** start Data **
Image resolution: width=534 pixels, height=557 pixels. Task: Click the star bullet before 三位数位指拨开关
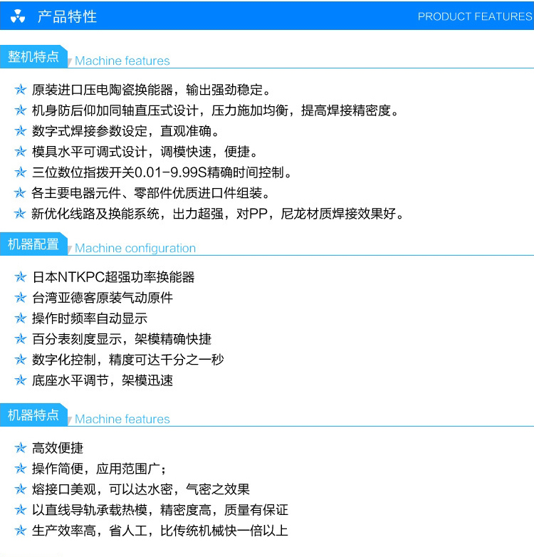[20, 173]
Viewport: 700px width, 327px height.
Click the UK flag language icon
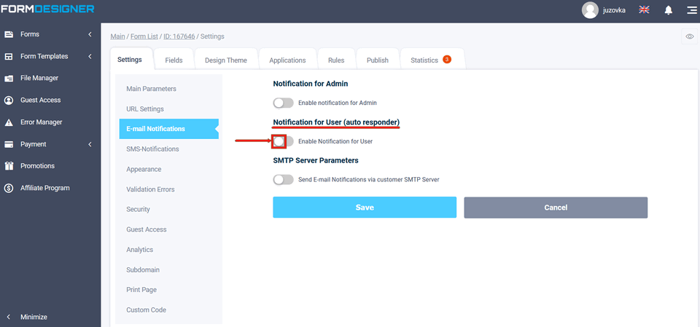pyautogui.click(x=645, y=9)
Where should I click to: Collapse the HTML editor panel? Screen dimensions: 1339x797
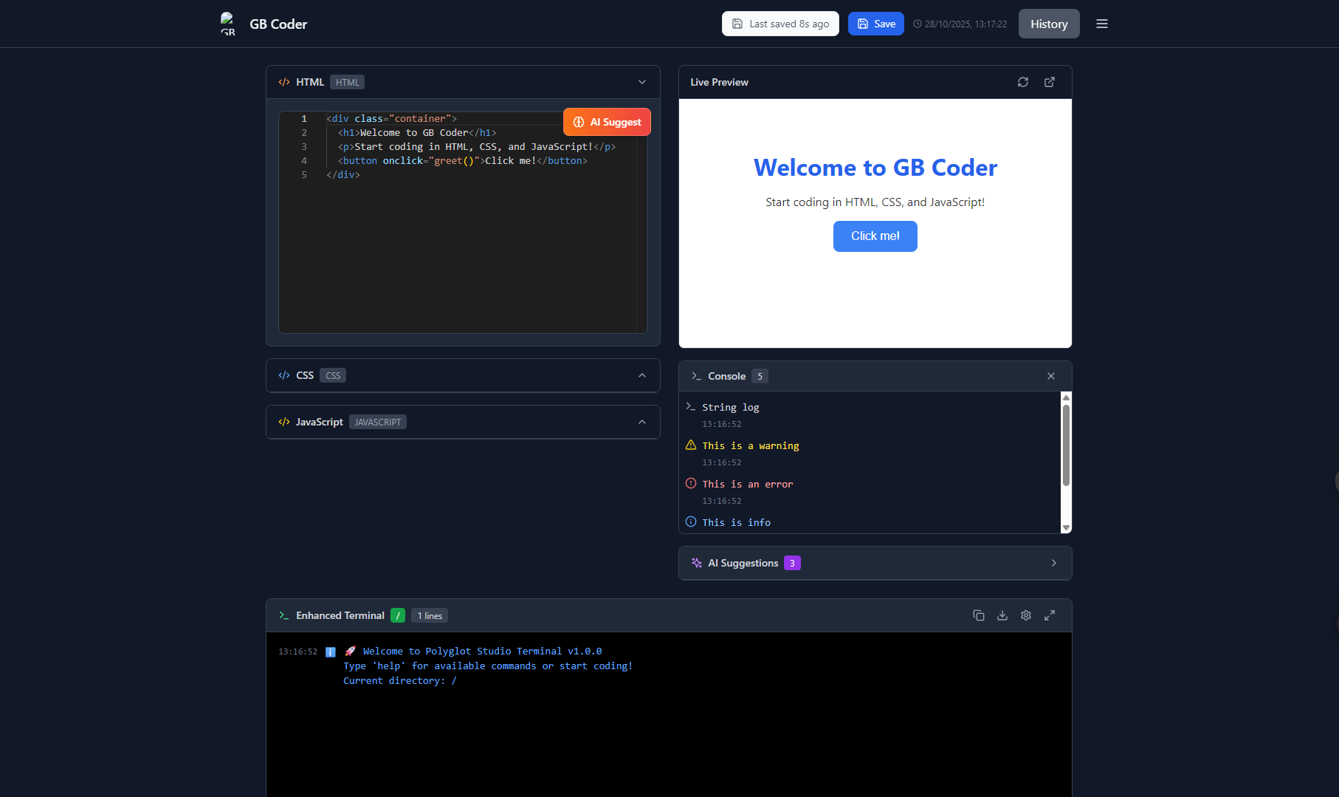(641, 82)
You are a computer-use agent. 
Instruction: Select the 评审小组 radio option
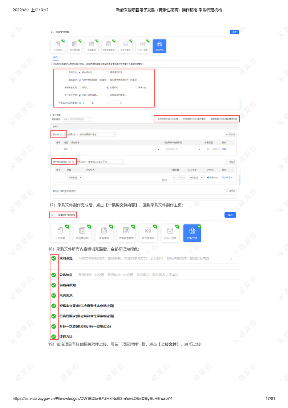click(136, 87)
** end Data **
** start Data **
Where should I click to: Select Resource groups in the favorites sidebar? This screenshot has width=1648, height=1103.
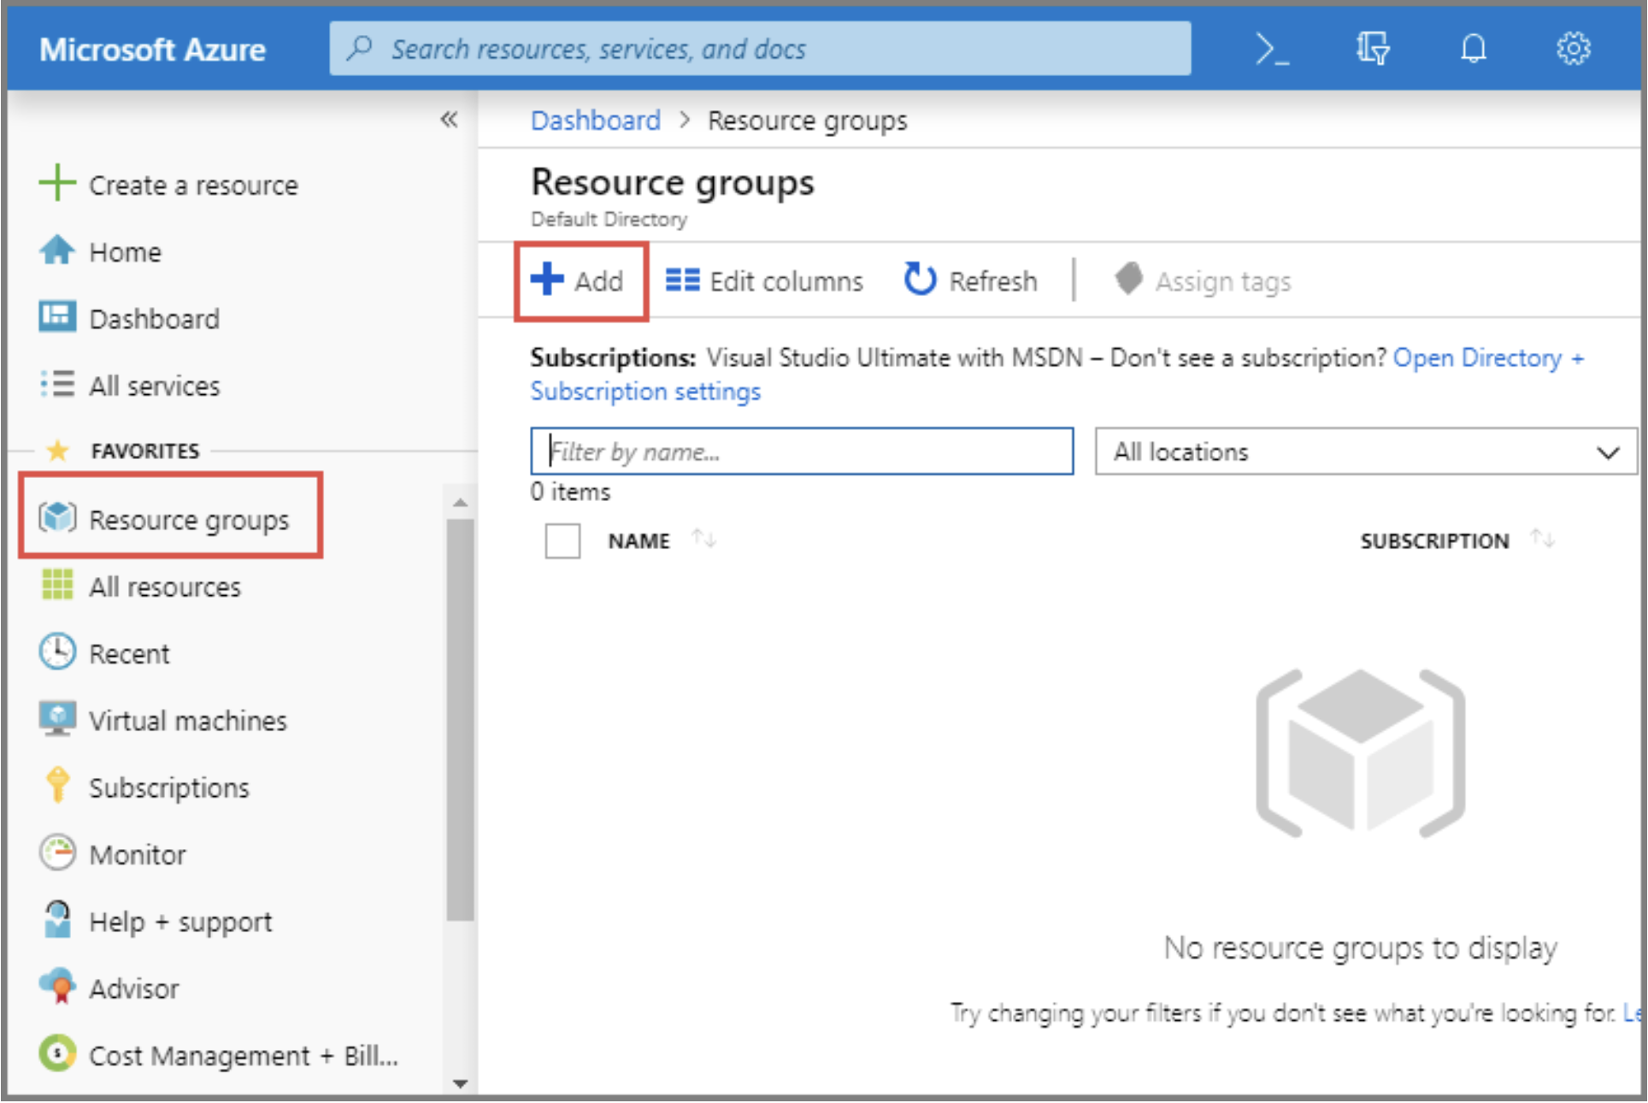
** end Data **
To be done: Rewrite the entries from the line with "You are a computer-use agent." to the line with "click(136, 87)", swapping "radio option" for "checkbox" and changing nothing else. Omit the pictures.

Problem solution:
You are a computer-use agent. 
Instruction: Select the 评审小组 checkbox
click(136, 87)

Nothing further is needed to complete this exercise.